## [Problem statement]
Reproduce the entries that follow, exactly and in full.

##### Information shown

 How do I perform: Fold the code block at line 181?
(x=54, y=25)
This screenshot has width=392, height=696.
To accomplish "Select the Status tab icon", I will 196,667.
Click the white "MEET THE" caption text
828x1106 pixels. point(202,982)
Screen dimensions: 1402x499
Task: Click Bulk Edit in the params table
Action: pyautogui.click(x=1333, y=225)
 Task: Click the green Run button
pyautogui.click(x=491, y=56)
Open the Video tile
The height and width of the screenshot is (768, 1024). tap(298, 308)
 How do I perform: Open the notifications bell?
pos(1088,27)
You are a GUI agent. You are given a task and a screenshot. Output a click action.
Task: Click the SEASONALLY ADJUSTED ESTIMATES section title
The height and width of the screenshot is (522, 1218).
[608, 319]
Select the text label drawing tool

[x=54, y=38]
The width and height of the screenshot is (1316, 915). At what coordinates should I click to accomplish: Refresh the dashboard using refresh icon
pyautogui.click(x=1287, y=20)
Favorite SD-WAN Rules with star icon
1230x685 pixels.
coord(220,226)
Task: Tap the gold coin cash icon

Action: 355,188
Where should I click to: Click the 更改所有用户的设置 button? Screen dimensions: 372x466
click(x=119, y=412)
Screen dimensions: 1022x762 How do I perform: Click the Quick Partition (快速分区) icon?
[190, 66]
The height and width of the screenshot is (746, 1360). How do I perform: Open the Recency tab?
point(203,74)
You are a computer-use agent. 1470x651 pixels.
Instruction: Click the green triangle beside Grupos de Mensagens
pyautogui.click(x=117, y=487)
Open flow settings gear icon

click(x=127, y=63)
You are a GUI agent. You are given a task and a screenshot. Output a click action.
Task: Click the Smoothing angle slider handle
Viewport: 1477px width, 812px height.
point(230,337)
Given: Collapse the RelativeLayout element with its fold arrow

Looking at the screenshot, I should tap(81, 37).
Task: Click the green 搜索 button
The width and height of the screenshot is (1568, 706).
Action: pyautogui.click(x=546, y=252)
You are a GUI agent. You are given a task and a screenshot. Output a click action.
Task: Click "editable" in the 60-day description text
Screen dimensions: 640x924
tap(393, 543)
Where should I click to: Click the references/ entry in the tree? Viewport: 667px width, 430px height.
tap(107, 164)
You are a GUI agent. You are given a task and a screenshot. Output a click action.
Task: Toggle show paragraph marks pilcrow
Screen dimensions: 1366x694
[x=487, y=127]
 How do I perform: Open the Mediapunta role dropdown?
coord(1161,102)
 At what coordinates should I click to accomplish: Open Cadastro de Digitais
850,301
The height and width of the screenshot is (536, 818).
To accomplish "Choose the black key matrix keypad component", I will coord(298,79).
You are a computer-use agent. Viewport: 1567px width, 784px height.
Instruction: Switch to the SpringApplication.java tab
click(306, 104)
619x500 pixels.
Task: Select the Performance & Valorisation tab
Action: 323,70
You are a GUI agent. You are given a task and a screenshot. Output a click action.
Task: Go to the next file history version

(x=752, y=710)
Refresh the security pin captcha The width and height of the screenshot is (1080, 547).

##########

## [Exercise response]
 How do I perform: Fold the code block at line 181?
(x=54, y=25)
This screenshot has width=392, height=696.
To accomplish "Select the Status tab icon", I will 196,667.
Click the white "MEET THE" caption text
828x1106 pixels. point(202,982)
Screen dimensions: 1402x499
Task: Click Bulk Edit in the params table
Action: pyautogui.click(x=1333, y=225)
 Task: Click the green Run button
pyautogui.click(x=491, y=56)
Open the Video tile
The height and width of the screenshot is (768, 1024). tap(298, 308)
 How do I perform: Open the notifications bell?
pos(1088,27)
You are a GUI agent. You are given a task and a screenshot. Output a click action.
Task: Click the SEASONALLY ADJUSTED ESTIMATES section title
The height and width of the screenshot is (522, 1218).
[608, 319]
Select the text label drawing tool

[x=54, y=38]
The width and height of the screenshot is (1316, 915). At what coordinates should I click to accomplish: Refresh the dashboard using refresh icon
pyautogui.click(x=1287, y=20)
Favorite SD-WAN Rules with star icon
1230x685 pixels.
coord(220,226)
Task: Tap the gold coin cash icon

Action: 355,188
Where should I click to: Click the 更改所有用户的设置 button? Screen dimensions: 372x466
click(x=119, y=412)
Screen dimensions: 1022x762 How do I perform: Click the Quick Partition (快速分区) icon?
[190, 66]
The height and width of the screenshot is (746, 1360). How do I perform: Open the Recency tab?
point(203,74)
You are a computer-use agent. 1470x651 pixels.
Instruction: Click the green triangle beside Grupos de Mensagens
pyautogui.click(x=117, y=487)
Open flow settings gear icon

click(x=127, y=63)
You are a GUI agent. You are given a task and a screenshot. Output a click action.
Task: Click the Smoothing angle slider handle
Viewport: 1477px width, 812px height.
point(230,337)
Given: Collapse the RelativeLayout element with its fold arrow

Looking at the screenshot, I should tap(81, 37).
Task: Click the green 搜索 button
The width and height of the screenshot is (1568, 706).
Action: pyautogui.click(x=546, y=252)
You are a GUI agent. You are given a task and a screenshot. Output a click action.
Task: Click "editable" in the 60-day description text
Screen dimensions: 640x924
tap(393, 543)
Where should I click to: Click the references/ entry in the tree? Viewport: 667px width, 430px height.
tap(107, 164)
You are a GUI agent. You are given a task and a screenshot. Output a click action.
Task: Toggle show paragraph marks pilcrow
Screen dimensions: 1366x694
[x=487, y=127]
 How do I perform: Open the Mediapunta role dropdown?
coord(1161,102)
 At what coordinates should I click to accomplish: Open Cadastro de Digitais
850,301
The height and width of the screenshot is (536, 818).
To accomplish "Choose the black key matrix keypad component", I will coord(298,79).
You are a computer-use agent. Viewport: 1567px width, 784px height.
Instruction: Switch to the SpringApplication.java tab
click(306, 104)
619x500 pixels.
Task: Select the Performance & Valorisation tab
Action: 323,70
You are a GUI agent. You are given a task and a screenshot. Output a click action.
Task: Go to the next file history version

(x=752, y=710)
Refresh the security pin captcha The width and height of the screenshot is (1080, 547).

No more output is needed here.